▶ **Quoted text**
-.-.-
To continue the theme of being constructive, what should replace SETs as the lead methods for evaluating faculty teaching performance? Well here we have to start acting like the scientists we are and carefully think out what we want to measure (which of course depends on why we want to measure) and then be rigorous about it. But here are some thoughts (also see Small Pond’s list of commonly used tools):

Discuss what we want to measure – We cannot possibly be precise about measuring something unless we we first have a conversation about what it is we really want to measure. “Teaching performance” is too vague to be measurable. College campuses and teaching would be much better if departments had regular discussions on what their educational goals were (both in terms of curriculum and student growth). Or even if teachers got more reflective on their own goals (and no the trend to require putting explicit goals in a syllabus hasn’t seemed to me to achieve this).
Peer evaluations – This is probably the 2nd most common tool after SETs but it is not found on all campuses. Have experienced teachers in your department come in and make a qualitative, nuanced evaluation of your teaching. Have them write a page of what does and doesn’t work (no numerical scores). This can then be shared with both the teacher and anybody who needs to evaluate the teacher. This is not perfect but it can quickly assess many dimensions of teaching and provide very constructive feedback to a teacher. And if you have to write a P&T letter, in my experience quoting a statement from a peer evaluation is much more impactful and illustrative than citing a numerical score from an SET.
-.-.-
▶ **Material shown**
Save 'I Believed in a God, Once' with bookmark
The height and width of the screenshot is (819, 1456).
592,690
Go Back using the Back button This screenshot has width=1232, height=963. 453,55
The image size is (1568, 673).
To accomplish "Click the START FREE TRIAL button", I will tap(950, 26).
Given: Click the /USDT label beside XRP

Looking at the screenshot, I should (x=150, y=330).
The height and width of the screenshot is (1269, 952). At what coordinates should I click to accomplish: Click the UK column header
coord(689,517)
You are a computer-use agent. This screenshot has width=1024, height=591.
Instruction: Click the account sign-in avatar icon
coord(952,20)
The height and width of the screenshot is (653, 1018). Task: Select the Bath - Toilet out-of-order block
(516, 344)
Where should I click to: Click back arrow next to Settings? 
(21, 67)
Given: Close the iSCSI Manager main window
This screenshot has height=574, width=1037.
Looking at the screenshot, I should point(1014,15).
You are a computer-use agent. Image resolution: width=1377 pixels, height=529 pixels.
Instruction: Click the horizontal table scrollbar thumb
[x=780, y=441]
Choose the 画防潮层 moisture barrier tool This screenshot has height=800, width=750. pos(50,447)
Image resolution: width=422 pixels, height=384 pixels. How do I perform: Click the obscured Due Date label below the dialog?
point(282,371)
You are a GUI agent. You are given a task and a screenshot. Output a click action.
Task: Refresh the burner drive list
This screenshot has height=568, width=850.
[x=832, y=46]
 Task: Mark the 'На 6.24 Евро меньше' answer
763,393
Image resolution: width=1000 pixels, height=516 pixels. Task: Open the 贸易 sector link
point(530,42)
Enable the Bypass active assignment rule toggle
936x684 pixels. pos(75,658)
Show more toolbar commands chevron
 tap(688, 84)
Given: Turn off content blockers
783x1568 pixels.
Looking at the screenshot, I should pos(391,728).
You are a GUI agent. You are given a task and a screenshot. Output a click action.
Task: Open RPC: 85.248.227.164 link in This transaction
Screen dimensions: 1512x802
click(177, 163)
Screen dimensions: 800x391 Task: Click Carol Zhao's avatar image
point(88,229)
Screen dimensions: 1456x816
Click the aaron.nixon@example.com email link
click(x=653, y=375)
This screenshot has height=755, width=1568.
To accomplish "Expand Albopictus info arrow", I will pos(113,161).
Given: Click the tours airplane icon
-.-.-
▶ **Problem requirements**
Please print, word for word, the section of the passage above on evaluating faculty teaching that starts at "Discuss what we" and ends at "to achieve this).".

▶ **Finished task**
Discuss what we want to measure – We cannot possibly be precise about measuring something unless we we first have a conversation about what it is we really want to measure. “Teaching performance” is too vague to be measurable. College campuses and teaching would be much better if departments had regular discussions on what their educational goals were (both in terms of curriculum and student growth). Or even if teachers got more reflective on their own goals (and no the trend to require putting explicit goals in a syllabus hasn’t seemed to me to achieve this).